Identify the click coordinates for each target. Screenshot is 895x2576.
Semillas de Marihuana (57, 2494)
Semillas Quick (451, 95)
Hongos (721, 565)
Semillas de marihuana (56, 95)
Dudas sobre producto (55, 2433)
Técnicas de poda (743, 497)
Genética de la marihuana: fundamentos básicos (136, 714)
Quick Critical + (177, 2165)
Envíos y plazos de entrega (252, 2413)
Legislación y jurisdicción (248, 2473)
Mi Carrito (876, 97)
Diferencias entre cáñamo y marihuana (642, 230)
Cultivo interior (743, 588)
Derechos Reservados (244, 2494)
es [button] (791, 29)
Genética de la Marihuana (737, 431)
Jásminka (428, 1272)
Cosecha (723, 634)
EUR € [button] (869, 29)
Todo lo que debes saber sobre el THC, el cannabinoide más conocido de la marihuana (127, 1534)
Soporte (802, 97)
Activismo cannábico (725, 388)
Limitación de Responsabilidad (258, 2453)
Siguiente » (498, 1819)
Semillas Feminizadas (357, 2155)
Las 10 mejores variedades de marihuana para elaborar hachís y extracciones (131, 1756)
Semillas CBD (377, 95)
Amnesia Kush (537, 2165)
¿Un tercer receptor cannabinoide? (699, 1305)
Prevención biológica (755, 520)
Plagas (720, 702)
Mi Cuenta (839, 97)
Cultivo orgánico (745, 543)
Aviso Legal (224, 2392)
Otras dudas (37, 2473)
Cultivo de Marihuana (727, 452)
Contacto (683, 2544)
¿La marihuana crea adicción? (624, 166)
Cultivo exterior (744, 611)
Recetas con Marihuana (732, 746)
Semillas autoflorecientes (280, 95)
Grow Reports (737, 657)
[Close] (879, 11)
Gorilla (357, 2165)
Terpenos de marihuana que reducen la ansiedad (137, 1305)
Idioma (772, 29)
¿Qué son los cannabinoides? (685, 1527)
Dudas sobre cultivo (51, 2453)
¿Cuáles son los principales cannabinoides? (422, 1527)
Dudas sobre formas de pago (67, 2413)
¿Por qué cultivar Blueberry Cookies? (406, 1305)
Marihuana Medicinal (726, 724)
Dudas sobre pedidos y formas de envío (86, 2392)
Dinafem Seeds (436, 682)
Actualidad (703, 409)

BRIEF: Turn every row above into a numbered list, omitting any blank lines.

THE ANSWER:
1. Identify the click coordinates for each target. Screenshot is 895x2576.
2. Semillas de Marihuana (57, 2494)
3. Semillas Quick (451, 95)
4. Hongos (721, 565)
5. Semillas de marihuana (56, 95)
6. Dudas sobre producto (55, 2433)
7. Técnicas de poda (743, 497)
8. Genética de la marihuana: fundamentos básicos (136, 714)
9. Quick Critical + (177, 2165)
10. Envíos y plazos de entrega (252, 2413)
11. Legislación y jurisdicción (248, 2473)
12. Mi Carrito (876, 97)
13. Diferencias entre cáñamo y marihuana (642, 230)
14. Cultivo interior (743, 588)
15. Derechos Reservados (244, 2494)
16. es [button] (791, 29)
17. Genética de la Marihuana (737, 431)
18. Jásminka (428, 1272)
19. Cosecha (723, 634)
20. EUR € [button] (869, 29)
21. Todo lo que debes saber sobre el THC, el cannabinoide más conocido de la marihuana (127, 1534)
22. Soporte (802, 97)
23. Activismo cannábico (725, 388)
24. Limitación de Responsabilidad (258, 2453)
25. Siguiente » (498, 1819)
26. Semillas Feminizadas (357, 2155)
27. Las 10 mejores variedades de marihuana para elaborar hachís y extracciones (131, 1756)
28. Semillas CBD (377, 95)
29. Amnesia Kush (537, 2165)
30. ¿Un tercer receptor cannabinoide? (699, 1305)
31. Prevención biológica (755, 520)
32. Plagas (720, 702)
33. Mi Cuenta (839, 97)
34. Cultivo orgánico (745, 543)
35. Aviso Legal (224, 2392)
36. Otras dudas (37, 2473)
37. Cultivo de Marihuana (727, 452)
38. Contacto (683, 2544)
39. ¿La marihuana crea adicción? (624, 166)
40. Cultivo exterior (744, 611)
41. Recetas con Marihuana (732, 746)
42. Semillas autoflorecientes (280, 95)
43. Grow Reports (737, 657)
44. [Close] (879, 11)
45. Gorilla (357, 2165)
46. Terpenos de marihuana que reducen la ansiedad (137, 1305)
47. Idioma (772, 29)
48. ¿Qué son los cannabinoides? (685, 1527)
49. Dudas sobre cultivo (51, 2453)
50. ¿Cuáles son los principales cannabinoides? (422, 1527)
51. Dudas sobre formas de pago (67, 2413)
52. ¿Por qué cultivar Blueberry Cookies? (406, 1305)
53. Marihuana Medicinal (726, 724)
54. Dudas sobre pedidos y formas de envío (86, 2392)
55. Dinafem Seeds (436, 682)
56. Actualidad (703, 409)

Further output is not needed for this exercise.